Morals and ethics...Respecting yourself and others
Leadership and setting examples
Volunteering at home, at school and in your community.
Personal and family economics. Learning about saving, debt, investing, budgeting,
Earning a living...all the various things people do to make money and keep society functioning.
Ways we strengthen our minds and bodies and what to avoid.
I'm sure there are many others we could add to the list that would build wisdom, strength and character in young people.
Key word is "traditional". This means, non-woke, where work and discipline is valued and taught. Where people of all faith backgrounds shared a common element of respect for each other. Where students learned from examples set by their parents who stayed together and divorce was rare. Where kids learned responsibility at an early age. Where parents looked out for each others kids. The counter-culture of the 60's started the downhill slide. We need to get back to American culture of patriotism, belief in God, where welfare was very rare and not a lifestyle. We need to learn from our mistakes and admit that this social experiment we've been conducting has been an abject failure.
Sounds good, but what makes you think people of all faith and backgrounds share any common element of respect for one another? We have had people pouring in from our borders for 2+ generations along with the welfare state subsidizing the unaccountable. Look at Southern California, Texas or areas with high black population. I would never send my child to a public school in those places. High crime, violence, no respect for law and order, and no respect for others. What American values do we have in common with such people? If you've ever lived in these places you'd see that some cultures are absolute filth bordering on barbarism. We can't put the proverbial 'genie back in the bottle' when it comes to decades on unchecked immigration plus a rampant welfare state, so what's to be done? This very thing was a major contributing factor to what broke Rome and will be this country's undoing if the petrodollar doesn't collapse it first.
If you view it as insurmountable then you've failed before you tried. Perhaps I have an advantage of age because I remember a time when people did respect each other. It's the way we were brought up. There were always contentious elements wanting to break the rules but mostly kids were raised to respect their elders and to respect authority of your parents and those of others. You respected teachers, police, religious figures, service people, not because of who they were but what they represented. In school we said the Pledge of Allegiance, we stood for a moment of silent prayer, we dressed according to a dress code. Yes sir, yes ma'am, please and thank you were instilled in us. Men opened doors for women, we seated the women before we took our seats. Why? Because our parent taught us to do so.

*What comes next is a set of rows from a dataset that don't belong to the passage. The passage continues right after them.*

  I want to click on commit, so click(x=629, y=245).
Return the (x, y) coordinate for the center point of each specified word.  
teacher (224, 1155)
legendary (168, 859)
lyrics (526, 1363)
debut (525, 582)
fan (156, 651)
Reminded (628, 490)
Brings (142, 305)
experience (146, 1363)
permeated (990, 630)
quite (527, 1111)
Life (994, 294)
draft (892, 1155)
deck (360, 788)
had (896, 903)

Society was more civil, respectful and polite. We have a road map we can follow if these things start in the home. I know it sounds impossible but that's only because we've lost our collective memory of how much better we functioned when we gave and received respect and learned that at an early age. It's now rare, but when you meet a respectful and polite young person today you are left with a good impression and the knowledge that good parents still exist.
This is why you TRAIN civic duty in at a young age, exactly so that this baseline is established.

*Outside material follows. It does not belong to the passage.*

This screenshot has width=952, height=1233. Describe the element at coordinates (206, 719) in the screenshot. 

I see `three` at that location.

Yes, I'm saying it's the parent's responsibility to teach a child morality and religion, not the state's. How can a one-size-fit-all curriculum even be possible if we have a 100 different religions and cultures residing in this country thanks to decades of unchecked immigration. If Christian values are taught, the atheists will be offended and so on and so forth. With all this multiculturalism in our country, who dictates which viewpoint is the right one?